SSMU will reinstate the 2017 Constitution as of Nov. 1, as ruled by the Judicial Board. After restoring the constitution, SSMU will be forced to restructure the Board of Directors and the Legislative Council and remove representatives from Theology, the Francophone Affairs Committee, the Indigenous Affairs Committee, the Equity Committee, and the Macdonald Campus Students’ Society (MCSS). During the Legislative Council meeting on Oct. 22, SSMU President Jemark Earle discussed further changes.

“One representative from the inter-residence council, one senate caucus representative, and one environment representative [will be added to Council],” Earle said. “Additionally, the Executive Committee will be voting members of council. [This will] remove the joint Board-Council session.”

In contrast, the 2018 Winter Referendum saw the highest percentage of voter turnout in almost 14 years, largely due to student interest in voting for a Fall reading week. However, since then, student engagement in SSMU Elections and Referenda has been on a steady decline every semester since Winter 2018. Many students, including Arts Councillor Chip Smith, are  concerned about the low voter turnout.

“This is a referendum,” Smith said. “It’s a campaign [….] I know that [voting] is the most important thing [during a referendum]. Frankly, there was no real get-out-to-vote in this campaign, so my question is, what did the executive do to get turnout? What deals were made to students? What was used? Were there Facebook posts? What was the role of the executive in that?” 

The Student Engagement Plan, approved by SSMU in April 2020, outlines ways in which certain communication practices could improve participation in student government. The plan suggests tabling, flyering, and classroom announcements as the best methods to engage students. The Student Engagement Plan finds that emails and social media posts do not allow for direct engagement with the student body.
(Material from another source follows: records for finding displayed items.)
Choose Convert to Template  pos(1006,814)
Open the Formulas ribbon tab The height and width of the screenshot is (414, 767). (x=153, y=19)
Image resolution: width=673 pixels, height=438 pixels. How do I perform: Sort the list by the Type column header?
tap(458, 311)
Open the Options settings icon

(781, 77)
With the Fall 2020 semester entirely online due to the COVID-19 pandemic, effectively reaching students has been challenging.
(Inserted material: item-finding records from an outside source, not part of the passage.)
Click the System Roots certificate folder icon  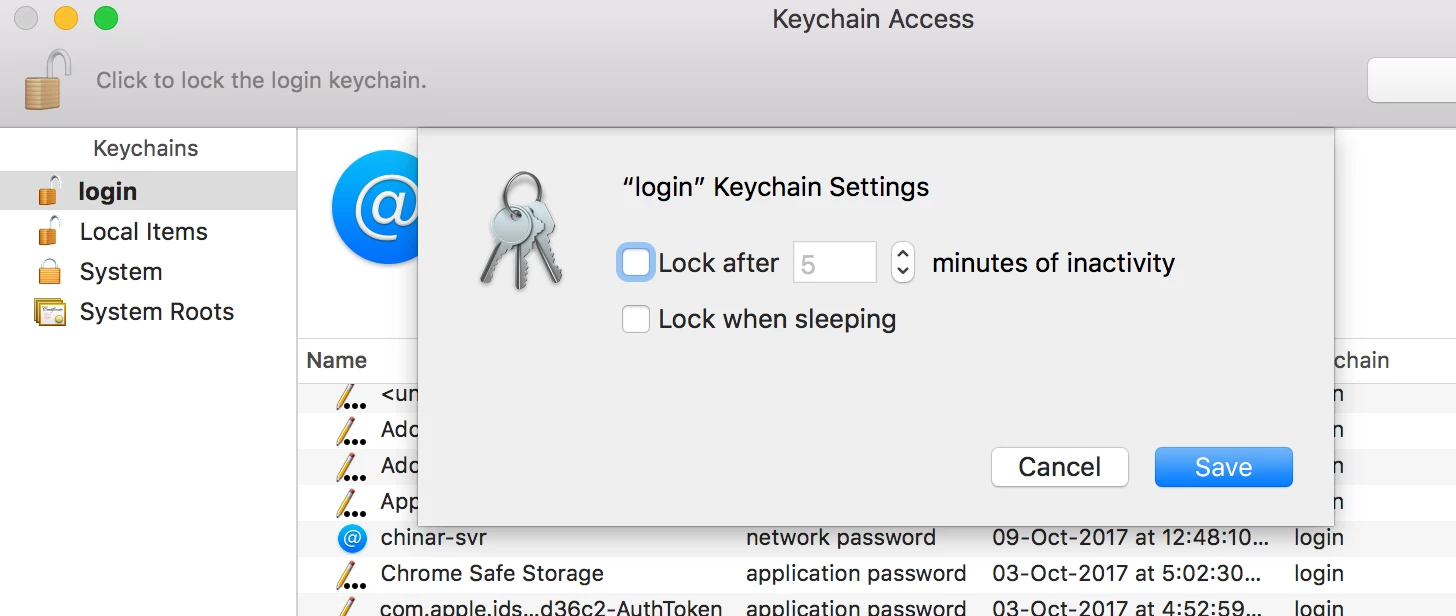point(49,311)
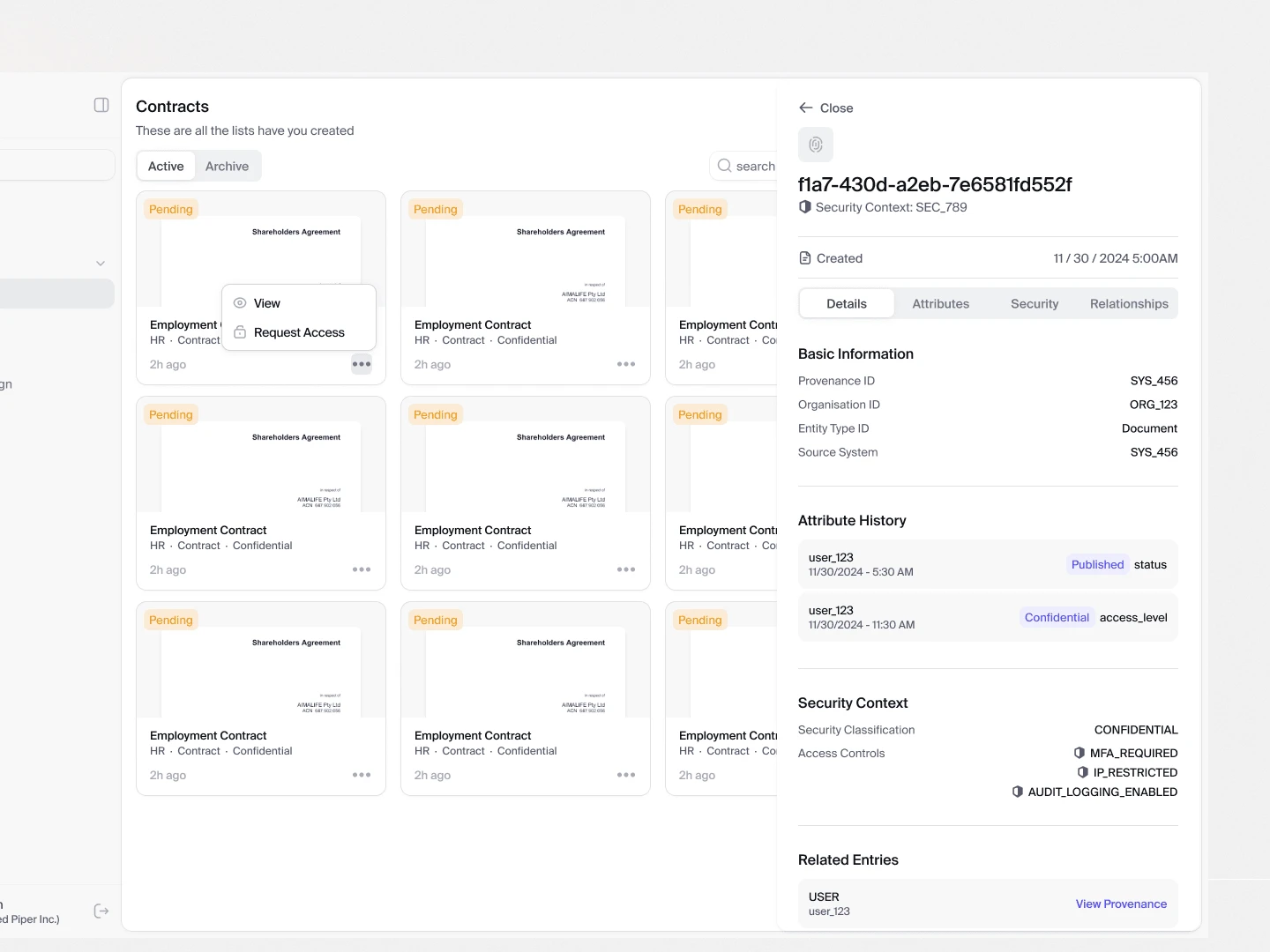Open the Security tab
1270x952 pixels.
click(1035, 303)
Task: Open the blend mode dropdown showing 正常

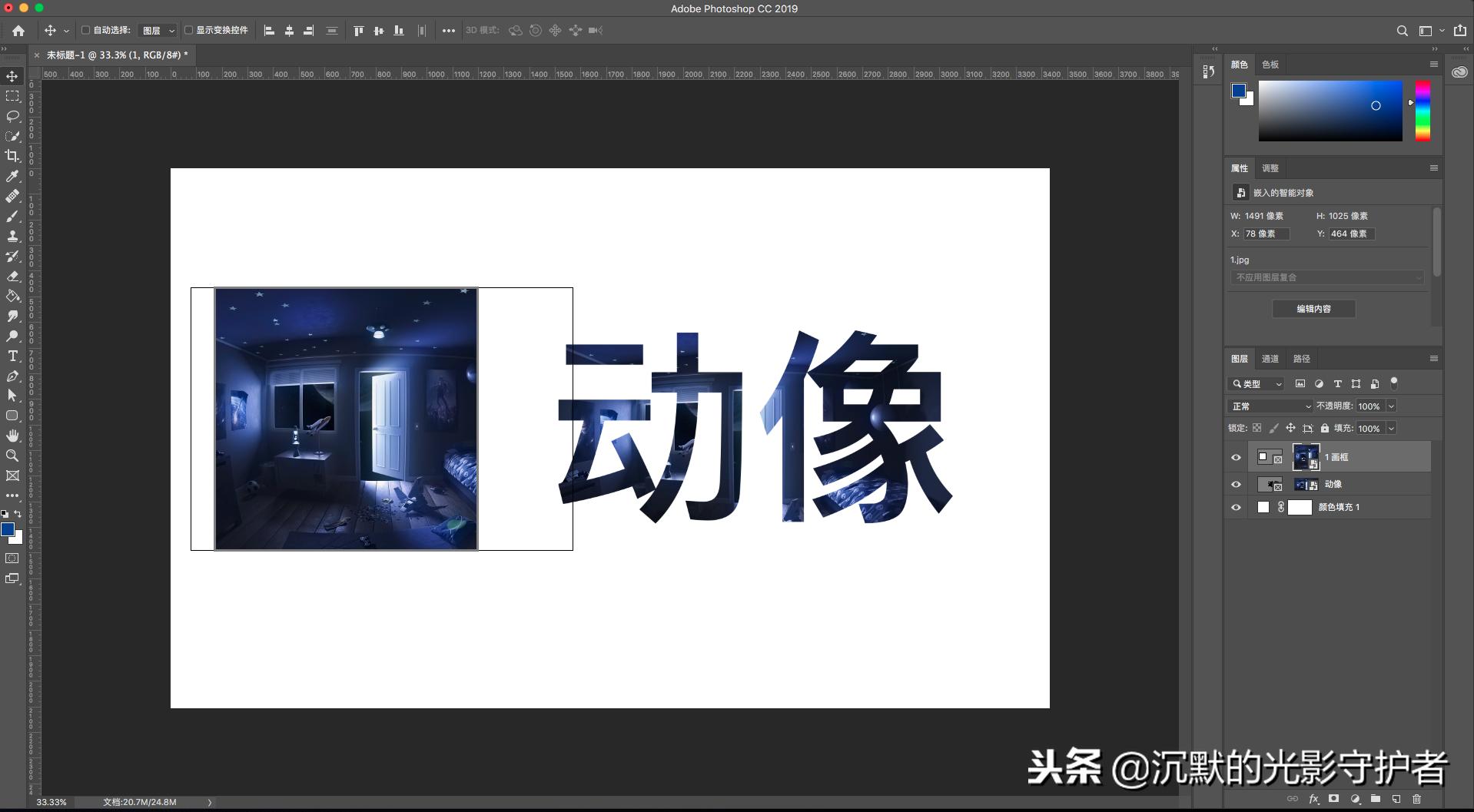Action: (1270, 406)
“[SSMU’s communication practices] were probably one of the reasons [why the referendum failed],” Earle said. “Maybe our communications were not as strong as they were in the past. I know there were several ads put out on [SSMU’s] Instagram and on Facebook. I don’t know how far those [ads] reached.”

Tasked with reviewing SSMU’s governance bodies, the Comprehensive Governance Review Committee (CGRC) will continue to work on creating a more accessible SSMU. As a committee of the Legislative Council, the CGRC meets biweekly. Chair of the CGRC Lauren Hill met with the committee for the second time on Oct. 23 and will be making recommendations to improve SSMU’s practices and broaden general engagement with student governance at McGill.

“I can’t guarantee that [the Constitution] will be brought up again [in the same way], but it will definitely be a discussion point moving forward,” Hill said. “What I suspect will occur is that we are going to go through all of the changes that were originally brought forward to be changed [for] further consultations to see if that’s still the desire of the student body.”